Home Equity Loans loan
What are home equity loans:
A home equity loan is an innovative concept of borrowing money against the equity stake in the home property to meet personal expense like home renovation, purchase of a new car, college and tuition education expenses, medical expenses, etc. Suppose an individual has a house or a property, which he bought in 2000 for $200,000 financed by 30% equity and 70% debt. The
equity amount works out to $60,000 and the debt component is $140,000. During 2000 to 2006 the individual borrower has made repayments to the mortgage financing company. Lets assume that the principal component in the repayment amounts to $30,000.In 2006 the appraised value of the property as per market rates is around $300,000. Thus it works out that the equity value of the house is $190,000 ($300,000-$110,000debt). Thus equity is the difference between he worth of the home and the amount owed to the lender. In the above instance $160,000 is the equity. A home equity loan allows the homeowner to borrow money using the equity as collateral.
Home equity loans:
Collateral is the property that the borrower keeps with the lender as guarantee that he will replay the debt. Incase the borrower is unable to repay the debt; the lender has recourse to the mortgaged collateral and can sell it to get his money back. Thus the borrower may lose his home if he is unable to repay the borrowed amounts in stipulated time period.
Home equity loans are available at very low processing costs. A home equity loan is also beneficial for tax purposes. The interest payments made against the loan are usually deductible from the total income off the borrower.
Home equity loans are basically of two types-Home Equity loans or Home Equity Lines of Credit (HELOC). Both are secured against the property and hence are called second mortgages because the property is first mortgaged as collateral against the original or primary loan.
Loans:
The normal home loans borrowed out rightly to purchase a property differ from home equity loans. The loan repayment period and the interest rates differ on these different types of loans. Home loans are normally repayable over a longer period of time extending up to 30 years. However in case of home equity loans repayment is for a much shorter period in a range of 5-10 years. Home equity loans can broadly be classified in to closed ended and open-ended equity loans.
Closed ended home equity loan is one in which the borrower borrows a lump sum amount or one time disbursement to meet a big expenditure like down payment on a car, debt consolidation against the equity in his home or the property. The borrower borrows amount at a fixed rate of interest for a fixed period. The repayment is done in fixed installments with a balloon payment at the end of the term period. The maximum amount that can be borrowed depends on the home appraisal, credit history and the forecasted income of the borrower among other variable factors. Some lenders lend up to 100% or even more of the appraised value depending on specific market strategies and competition.

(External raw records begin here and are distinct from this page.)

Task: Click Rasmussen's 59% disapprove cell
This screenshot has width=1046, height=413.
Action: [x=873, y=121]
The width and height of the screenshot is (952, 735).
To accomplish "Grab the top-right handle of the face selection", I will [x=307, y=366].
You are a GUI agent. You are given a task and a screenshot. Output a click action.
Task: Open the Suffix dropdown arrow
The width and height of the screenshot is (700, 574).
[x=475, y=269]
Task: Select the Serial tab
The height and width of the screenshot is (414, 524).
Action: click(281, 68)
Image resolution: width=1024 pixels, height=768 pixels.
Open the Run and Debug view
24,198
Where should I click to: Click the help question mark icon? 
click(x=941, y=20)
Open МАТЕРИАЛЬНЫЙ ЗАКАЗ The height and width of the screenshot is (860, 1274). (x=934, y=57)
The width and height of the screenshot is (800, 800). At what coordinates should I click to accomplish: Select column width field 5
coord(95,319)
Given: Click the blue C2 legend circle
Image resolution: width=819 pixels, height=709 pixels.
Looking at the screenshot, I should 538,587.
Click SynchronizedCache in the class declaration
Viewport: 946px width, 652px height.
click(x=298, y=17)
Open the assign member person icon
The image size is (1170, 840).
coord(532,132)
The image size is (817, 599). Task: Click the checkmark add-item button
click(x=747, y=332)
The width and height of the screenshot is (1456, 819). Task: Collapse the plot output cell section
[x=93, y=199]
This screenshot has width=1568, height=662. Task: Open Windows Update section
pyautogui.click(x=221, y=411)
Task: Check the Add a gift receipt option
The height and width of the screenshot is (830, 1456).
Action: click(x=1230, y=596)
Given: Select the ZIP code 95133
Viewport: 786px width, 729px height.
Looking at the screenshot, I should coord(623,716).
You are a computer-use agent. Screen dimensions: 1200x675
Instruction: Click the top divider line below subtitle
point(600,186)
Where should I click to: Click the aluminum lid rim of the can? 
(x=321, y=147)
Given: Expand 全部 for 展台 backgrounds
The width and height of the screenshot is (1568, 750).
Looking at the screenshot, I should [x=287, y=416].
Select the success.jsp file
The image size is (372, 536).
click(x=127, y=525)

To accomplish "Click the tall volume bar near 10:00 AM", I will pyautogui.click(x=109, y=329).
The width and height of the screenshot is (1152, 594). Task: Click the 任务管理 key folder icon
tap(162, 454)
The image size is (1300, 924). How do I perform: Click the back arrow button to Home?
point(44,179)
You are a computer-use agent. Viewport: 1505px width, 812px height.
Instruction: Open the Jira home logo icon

An open-ended equity loan is also called Home Equity Line of Credit or revolving credit. Such a line of credit is suitable for those borrowers who have periodic ongoing expenses like home remodeling or tuition costs over a period of time. It is a variable interest rate loan and the line of credit is open for a long period of time. The interest rates keep on fluctuating depending on the benchmark interest rate called the prime rate and a suitable margin depending on factors like credit history, income sources, appraised value of the home, etc. The line of credit can extend up to as long as 30 years. Also the periodic repayment may be as low as only the interest due on such loans.
The changing world:
In todays mortgage market various innovative home equity loan options are available which offer blend of tradition fixed rate and variable line of credit. Such a product is suitable for those borrowers who have one big current expenditure and ongoing recurring expenses in future. The initial lending is done at a fixed rate and a line of credit is opened for a certain period wherein the borrower can borrow money at variable interest rates. In this type of loans, the borrower faces less market risk due to the fluctuations in interest rate. Wells Fargo is one such popular and well-known mortgage-financing lender in United States of America, which offers all the three types of products-Home Equity loan, Line of Credit and also Smart fit Home Equity loan, which is a combination of variable and fixed rate. Since May 2006 average interest rates on closed ended home equity loans has been lower than open lines of credit.
The Fed has continuously hiked interest rates over the last 17 quarters thereby increasing the prime rates from 4% to 8.25%. This hike in prime lending rates has affected the variable interest borrowers or people who have opted for home equity lines of credit rather than the fixed home equity loan borrower. Any pause in interest rates hikes as forecasted by several economists may again bring back the luster in variable lines of credit home equity loan.
A home equity loan is also a smart tool to renovate the house and make it available for sale. The borrower can borrow funds and renovate the house so as to increase the appraised vale and then put the house on sale. Such home equity loans can be used for refurnishing, repainting etc. It is often conceived that an investment in refurnishing kitchen yields more than a dollar-to-dollar returns. Also, investments in increasing the number of bathrooms and bedrooms by slight modifications in your home can increase the number of potential buyers and thereby the appraised value of the house. Such home equity loans intended for renovation of house for ultimate sale should be planned well so as to get a good deal on interest rates as the loan repayment period would be very short with a balloon payment as soon as the house is sold.